Nước Mắm Rươi – A Delicacy ‘Fish’ Sauce Made From Ragworms
Ragworms live in salt waters and estuaries. In North Vietnam, ragworms, such as Tylorrhynchus heterochaetus, are considered a delicacy in Vietnam where they are used in the dish chả rươi (pan-fried minced pork and ragworms). In South Vietnam, especially in Trà Vinh province, a ragworm species are used to make a delicacy fish sauce.
(In Vietnamese, nước mắm literally means the water that is dripped from fermented fish or other aquatic creatures. In English, it’s often translated as fish sauce. However, zoologically, ragworms are not fish, so the English word “fish sauce” may not be correct.)
Legend has it that King Gia Long once fled from the Tay Son rebel troops and lived with a rich family in Trà Vinh. The family owner often treated the king with the ragworm “fish” sauce. Later, when the king regained the throne, he still sent boats to Trà Vinh to buy that ragworm “fish” sauce. So, the sauce is called nước mắm ngự, literally means “the (fish) sauce for the king”.
In Tra Vinh, the ragworm species is a little different from the Northern ones. When alive, ragworms here has transparent blood red color. They live deep in saltwater, mangrove areas, along rivers, canals, and coastal alluvial plains. They have the shape of a beetle, and as small as a match.
Every year, Tra Vinh ragworms escape from their usual habitats during the windy season, when the water level rises to the shore. They are intertwined or clustered together and they floating on the water surface. Local residents use rackets with a mosquito net to catch the ragworms.

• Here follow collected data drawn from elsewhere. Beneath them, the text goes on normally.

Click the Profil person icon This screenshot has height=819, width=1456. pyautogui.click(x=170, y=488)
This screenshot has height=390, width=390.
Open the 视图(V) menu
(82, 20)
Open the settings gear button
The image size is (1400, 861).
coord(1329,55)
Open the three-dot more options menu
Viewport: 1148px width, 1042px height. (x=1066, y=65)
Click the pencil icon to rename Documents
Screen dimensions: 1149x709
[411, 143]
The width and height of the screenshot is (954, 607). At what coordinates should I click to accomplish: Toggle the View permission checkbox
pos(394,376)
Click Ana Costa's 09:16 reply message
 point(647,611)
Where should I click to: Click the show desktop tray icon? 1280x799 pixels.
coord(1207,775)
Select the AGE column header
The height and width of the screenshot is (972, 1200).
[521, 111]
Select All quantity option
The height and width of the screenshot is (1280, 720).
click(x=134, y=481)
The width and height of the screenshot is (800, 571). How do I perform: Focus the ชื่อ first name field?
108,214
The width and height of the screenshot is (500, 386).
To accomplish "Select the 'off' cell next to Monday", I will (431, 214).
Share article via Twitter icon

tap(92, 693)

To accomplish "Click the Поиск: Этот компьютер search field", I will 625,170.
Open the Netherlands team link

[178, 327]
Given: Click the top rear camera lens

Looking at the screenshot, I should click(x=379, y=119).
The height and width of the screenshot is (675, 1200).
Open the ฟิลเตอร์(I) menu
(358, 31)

The recipe for making fish sauce from ragworms here is also simple. The ratio is 7:3, which means for 7 volume of ragworms should be fermented with 3 volume of sea salt. Ragworms should be fermented for at least 8 months, better for 10 months. Ragworm sauce should not be confused with fermented ragworm paste (Vietnamese: mắm rươi). The former has watery texture, it’s actually the water that dripps from fermented ragworms. The latter, however, has pasty texture, which includes the grounded ragworms.
In the past, ragworm sauce is often sold to local residents. Now some commercial brands including Long Vinh (Vietnamese: Nước mắm rươi Long Vinh), have appeared in some supermarkets.